论文已发表
注册即可获取德孚的最新动态
IF 收录期刊
Authors Xue J, Astère M, Zhong M, Lin H, Shen J, Zhu Y
Received 1 May 2018
Accepted for publication 24 July 2018
Published 21 September 2018 Volume 2018:11 Pages 6119—6128
DOI https://doi.org/10.2147/OTT.S172717
Checked for plagiarism Yes
Review by Single-blind
Peer reviewers approved by Dr Amy Norman
Peer reviewer comments 4
Editor who approved publication: Dr Yao Dai
Abstract: Apatinib (Aitan®, brand name in China) is a new anti-antiangiogenic agent that has
recently been approved for the treatment of advanced gastric cancer (GC) in
China. Nevertheless, its therapeutic efficacy against other types of advanced
solid tumors remains unclear.

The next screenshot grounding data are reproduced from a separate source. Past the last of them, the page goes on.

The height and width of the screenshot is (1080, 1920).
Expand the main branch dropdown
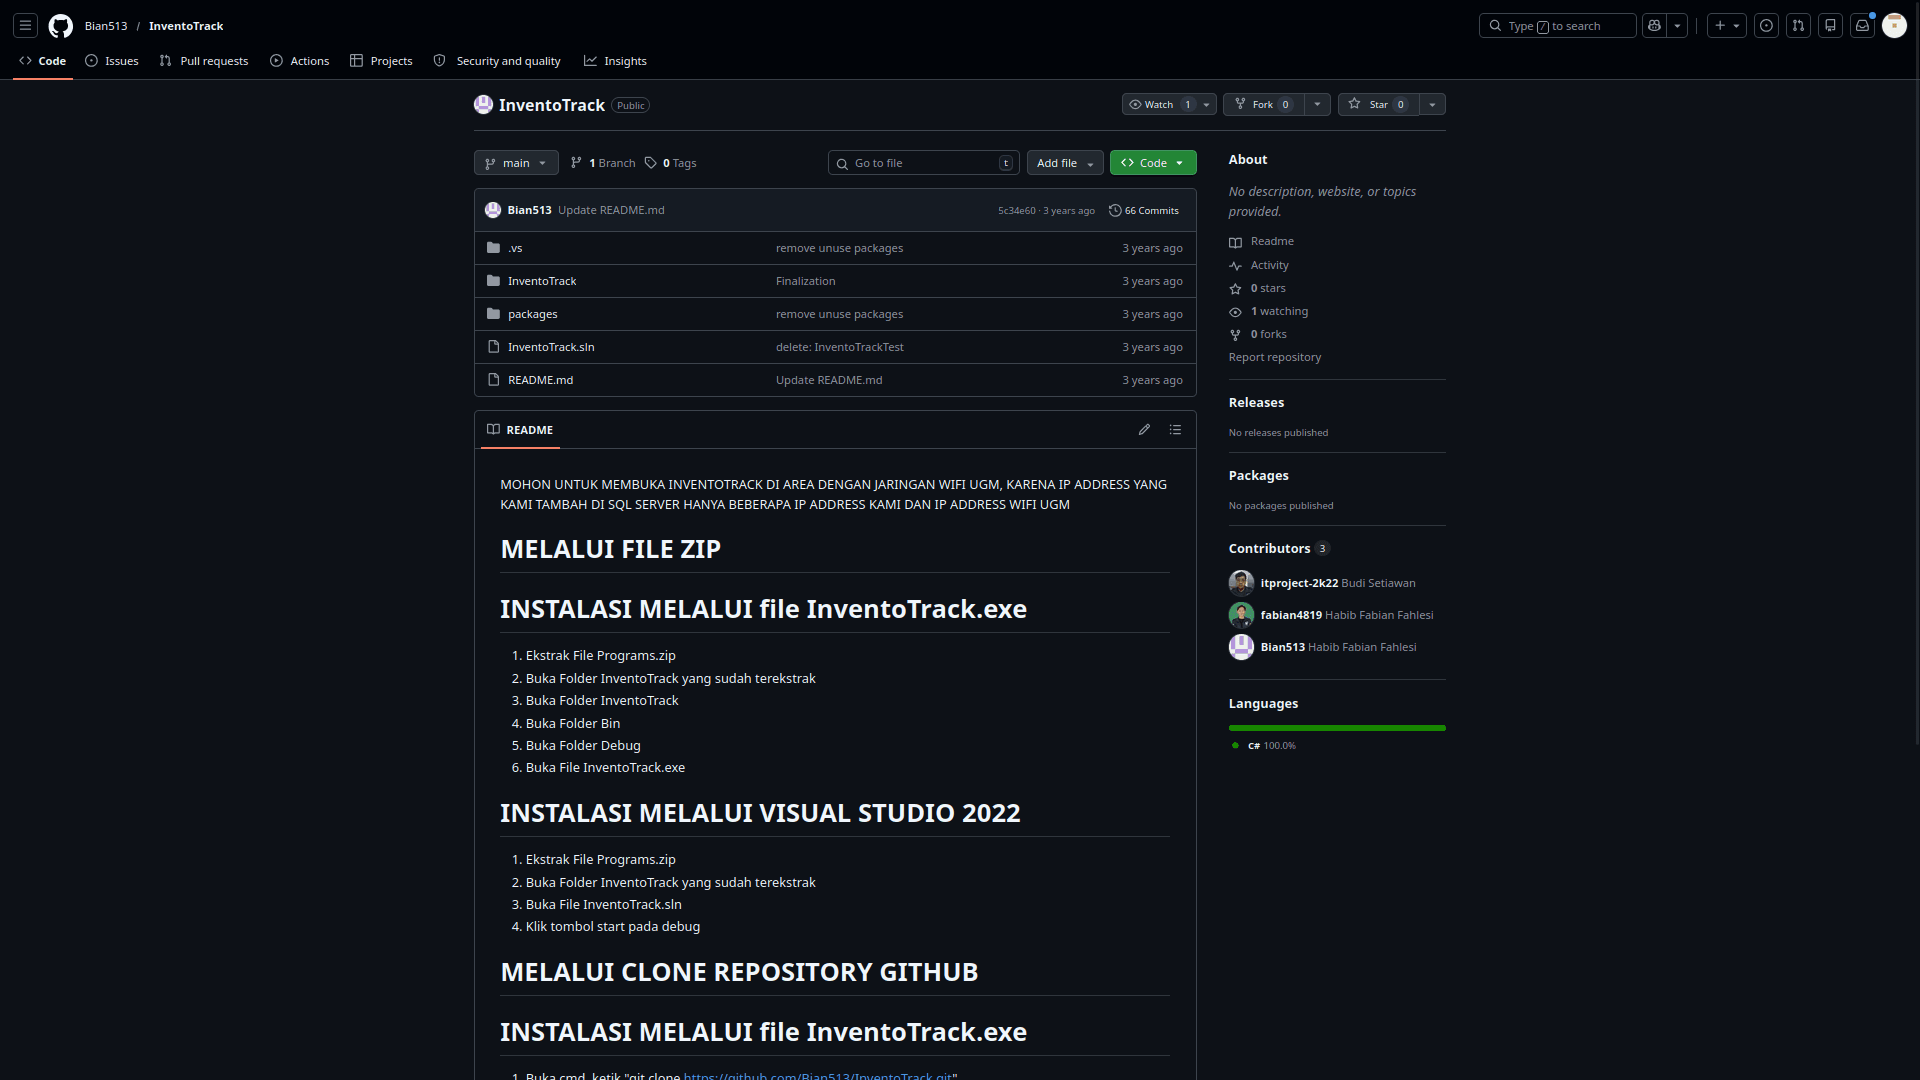(x=516, y=163)
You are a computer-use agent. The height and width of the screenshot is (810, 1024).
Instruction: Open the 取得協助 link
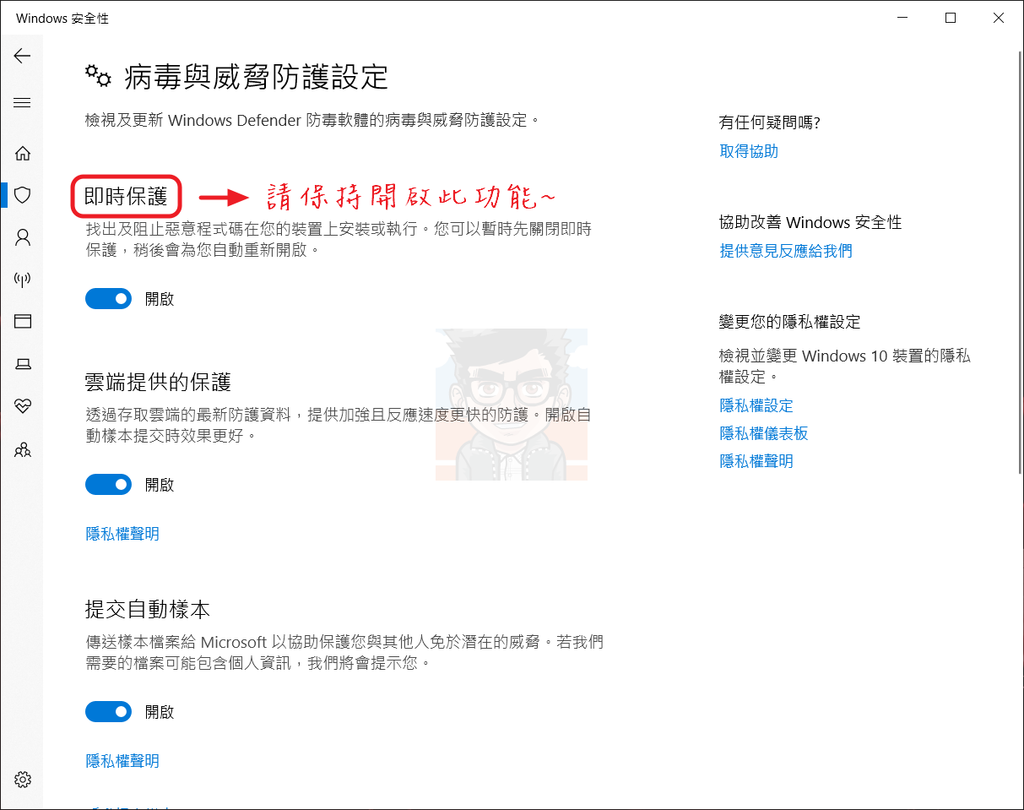coord(748,151)
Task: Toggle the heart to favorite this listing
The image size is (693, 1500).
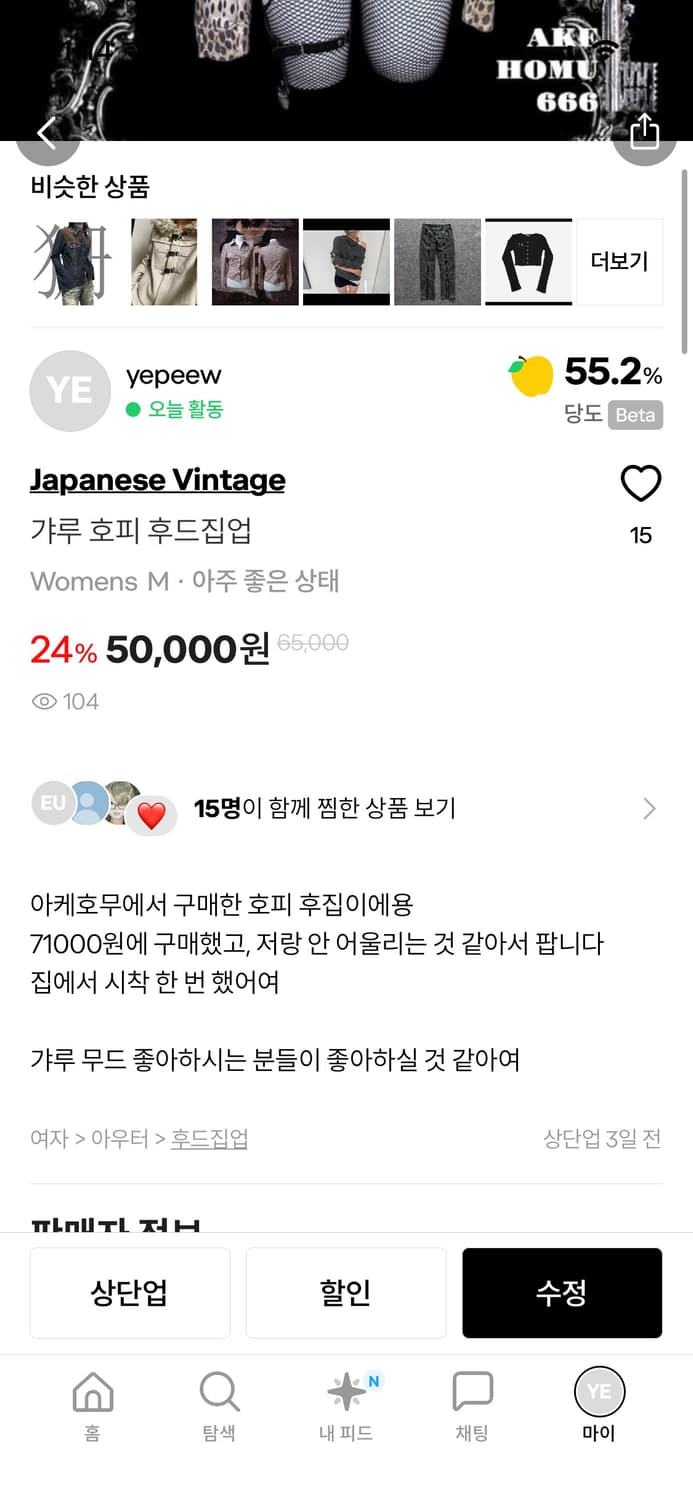Action: click(x=641, y=483)
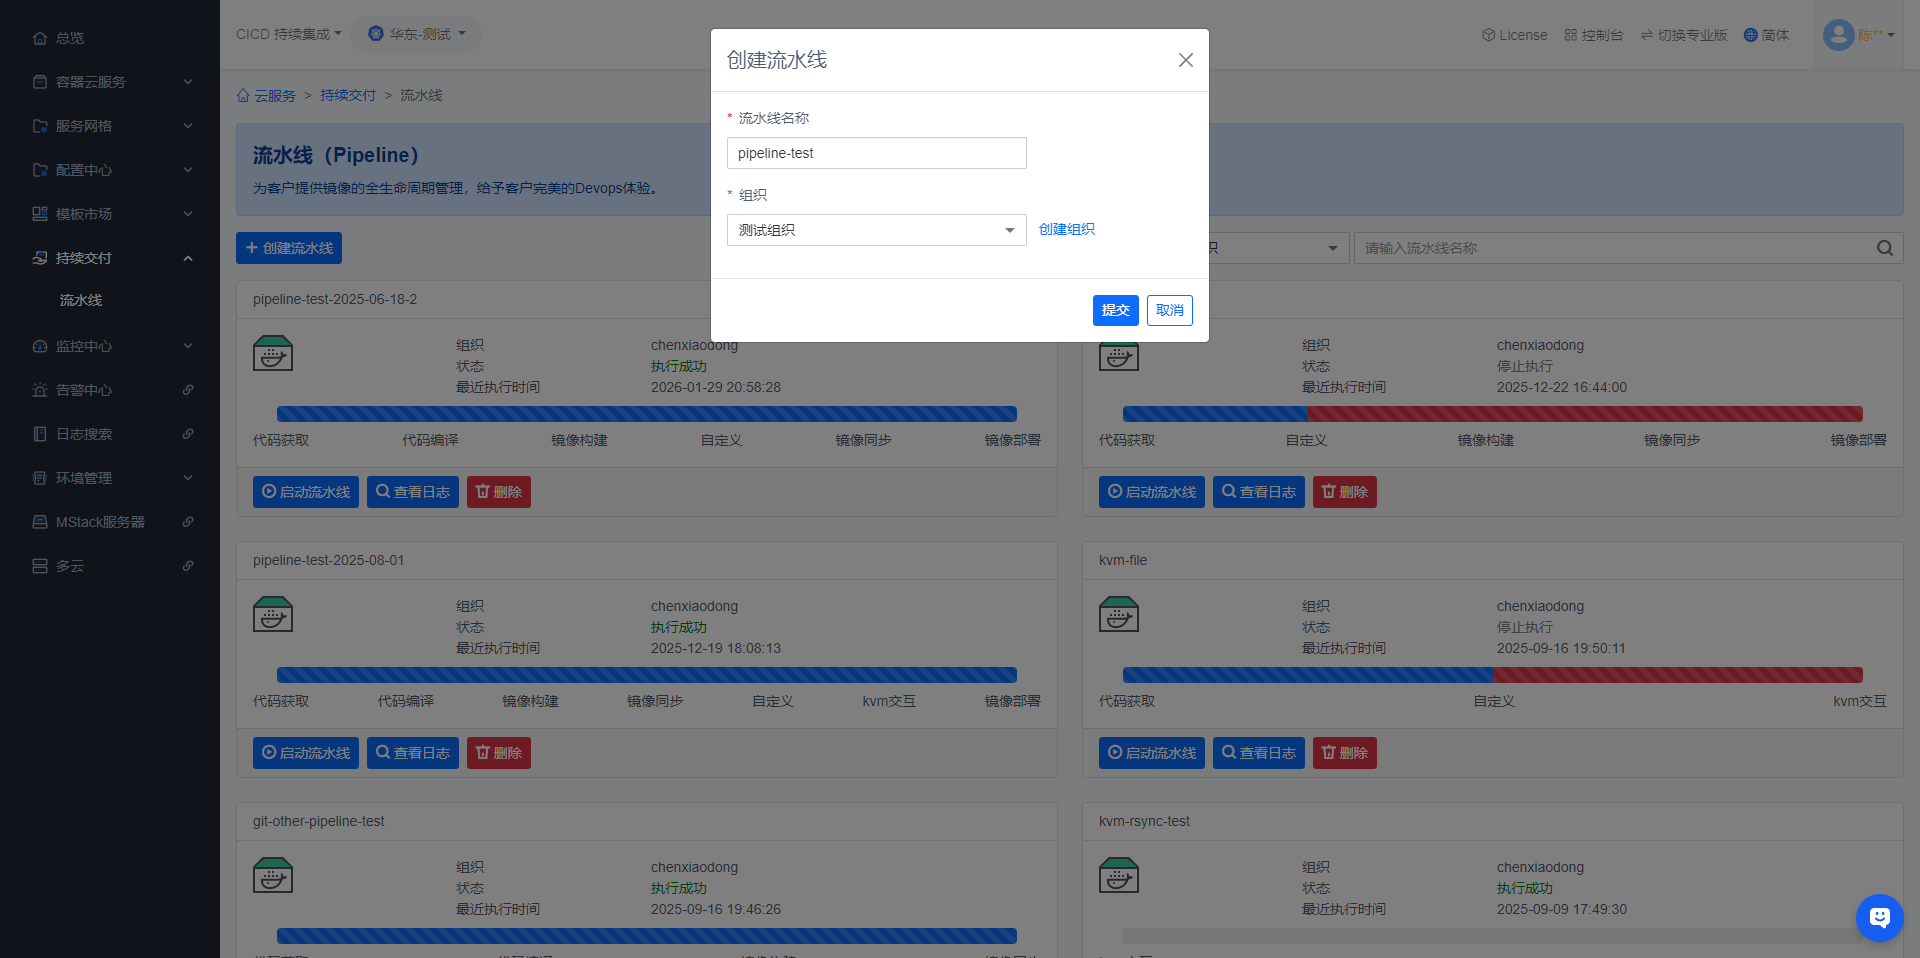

This meta-analysis examines the short-term
efficacy and safety of apatinib or combination therapy for GC, hepatocellular
carcinoma (HCC) and non-small-cell lung cancer (NSCLC); and provides a
discussion of its anti-angiogenesis therapy applications. Seven clinical
studies met the inclusion criteria. The treatment of cancers using apatinib was
more successful compared to therapy without apatinib. Both objective response
rates (ORRs) and disease control rates (DCRs) were significantly improved in
the apatinib group compared to those in the control group (RR=2.18, 95% CI
1.30–3.65; RR=2.09, 95% CI 1.21–3.60). The DCR of 850 mg qd and 750 mg qd were
higher than those in the control group (P <0.05). Based
on the short-term acute adverse reactions of apatinib, significant differences
between groups were found for hypertension, urine protein, hand foot syndrome,
and gastrointestinal reactions (diarrhea), while no significant differences
were found for myelosuppression, nausea and vomiting. Moreover, the results
showed that apatinib prolonged patient survival (HR=0.38, 95% CI: 0.28–0.52),
and the effect was more pronounced in patients treated with 750 mg qd or 850 mg
qd of apatinib than in those treated with a dose of ≤500 mg qd. Additionally,
compared to its second-line application, the third-line application was shown
to further reduce the risk ratio in patients. Furthermore, overall survival was
longer in patients treated with apatinib. Apatinib was shown to have certain
short-term effects and survival benefits on GC, HCC, and NSCLC with
controllable adverse effects.
Keywords: apatinib, vascular endothelial growth factor, malignant tumor,
angiogenesis, meta-analysis